This is not your typical Italian white wine. Unless, that is, you usually take of natural wine made by nuns. In the case of Coenobium, it's grown and raised by the Roman Catholic Sisters of the Order of Cistercians of the Strict Observance, under the guidance of Giampiero Bea, son of one of Italy's most prominent non-interventionist wine producers, Paulo Bea. Trebbiano, malvasia, verdicchio from Lazio's volcanic soils was native fermented and with one week of skin contact before a short rest and being bottled unfined and unfiltered (and with minimal sulphur at bottling). Almond blossom, subtle asian pear, chamomile, kernels on a rainwater palate. There's a gentle white/orange fruit sweetness and a nip of salty grip around the edges, giving this a lovely slender form. Fresh, drinkable, detailed, interesting; these nuns have it going on.

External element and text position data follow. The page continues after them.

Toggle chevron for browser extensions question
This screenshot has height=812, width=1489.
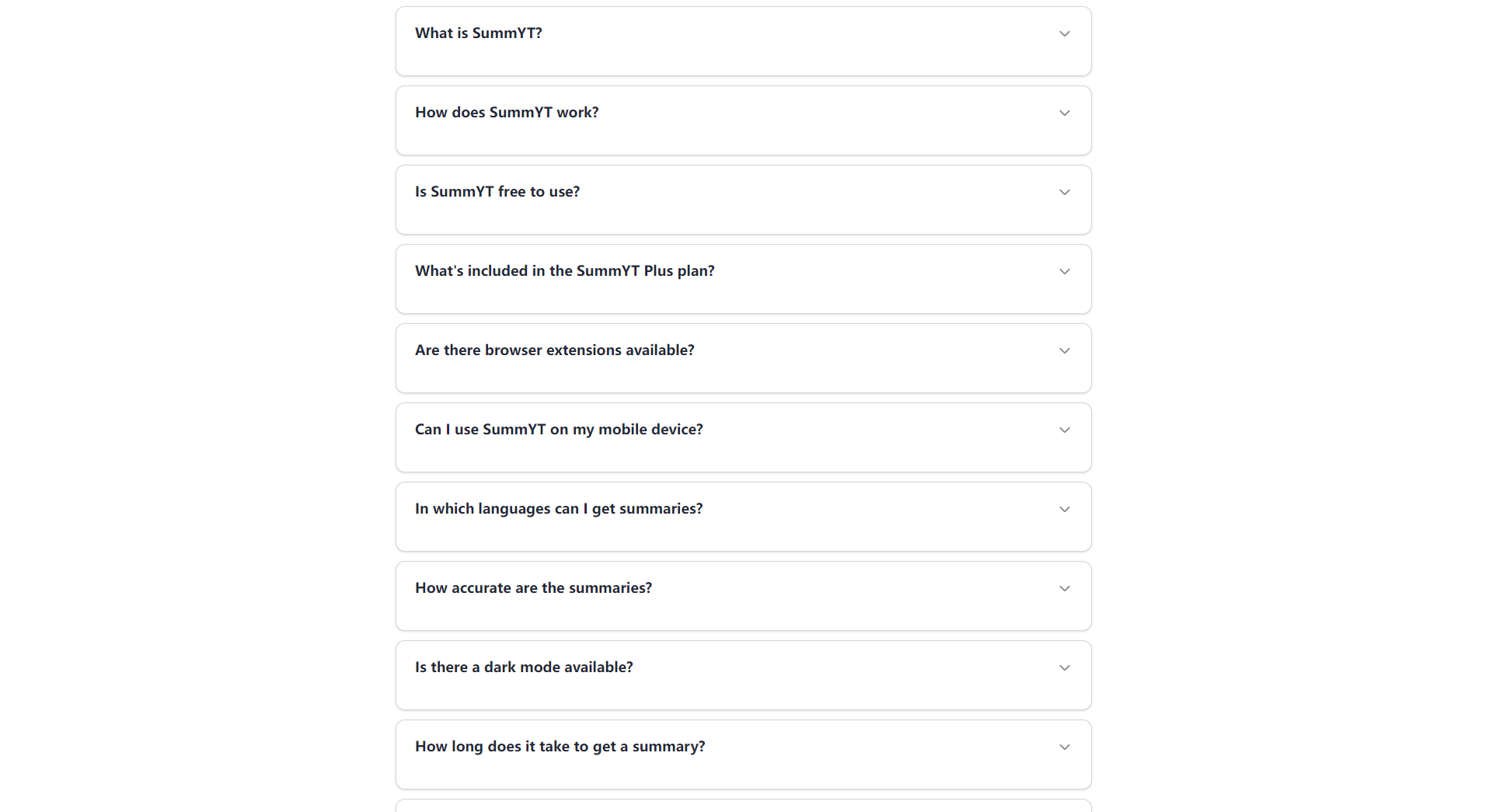(1065, 350)
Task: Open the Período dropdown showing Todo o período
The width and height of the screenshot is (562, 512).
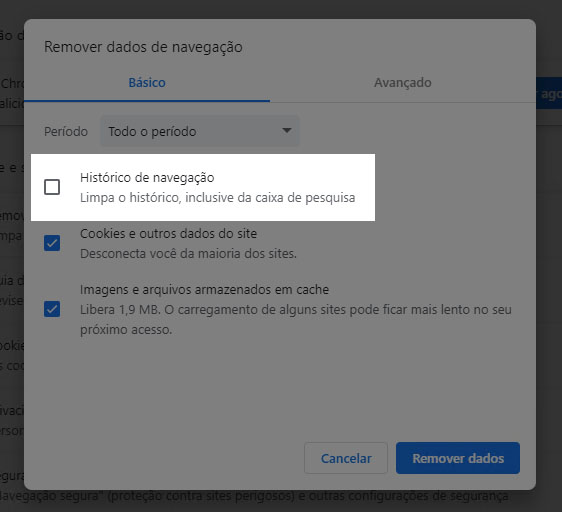Action: [x=200, y=131]
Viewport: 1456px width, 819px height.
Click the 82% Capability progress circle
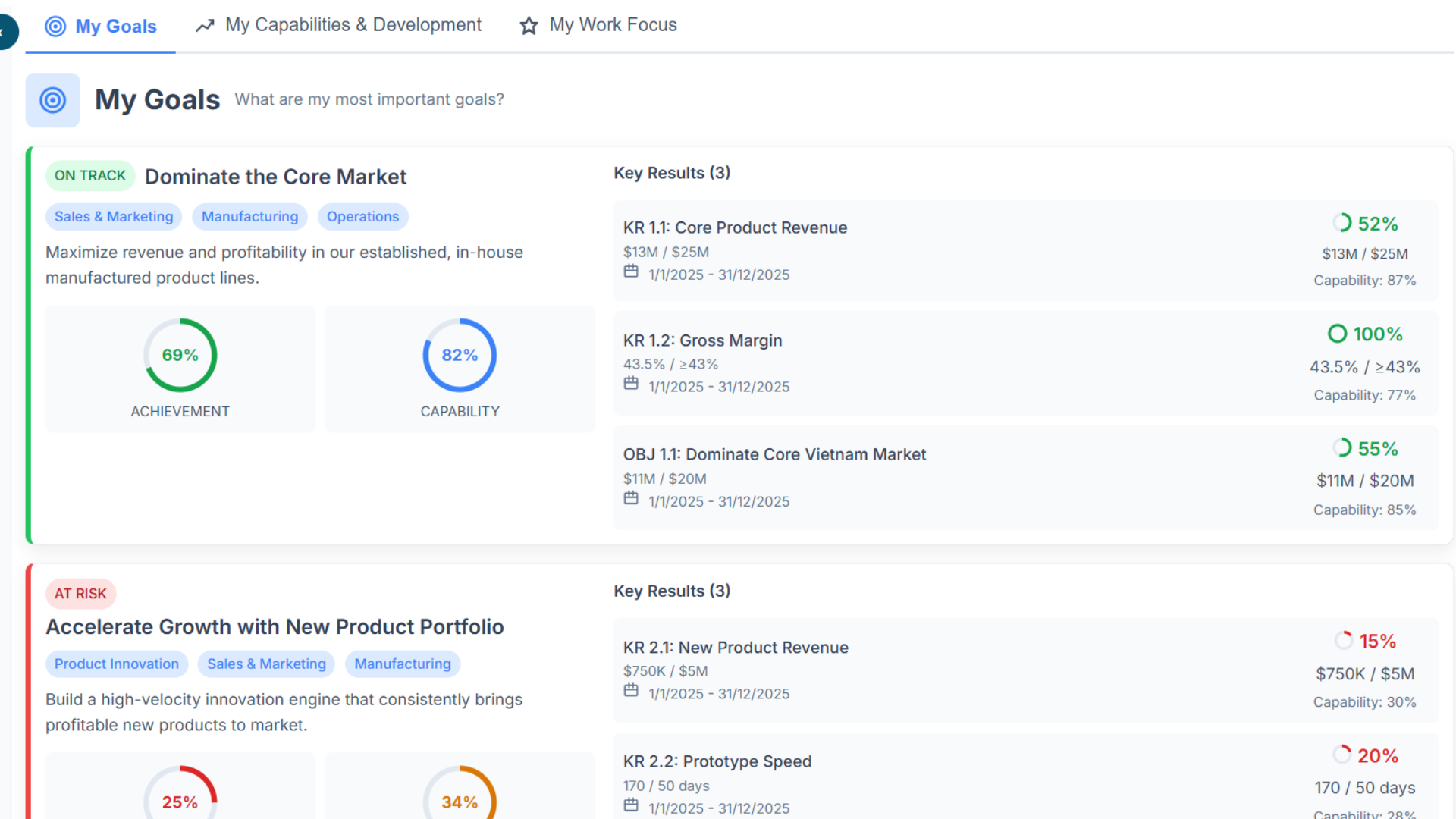460,355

Score: 90 points -- Treve Ring, Gismondi On Wine, March 2018
As featured in the New York Times: "This is a rare Lazio white with great character, a blend of trebbiano, malvasia and verdicchio. The grapes are grown by Cistercian nuns just north of Rome and made into wine under the supervision of Giampiero Bea of the great Umbrian producer Paolo Bea. It’s redolent of apples, herbs, citrus and volcanic soils, and has just the slightest pleasant tannic rasp, courtesy of longer-than-usual maceration with the grape skins. (Rosenthal Wine Merchant, New York)"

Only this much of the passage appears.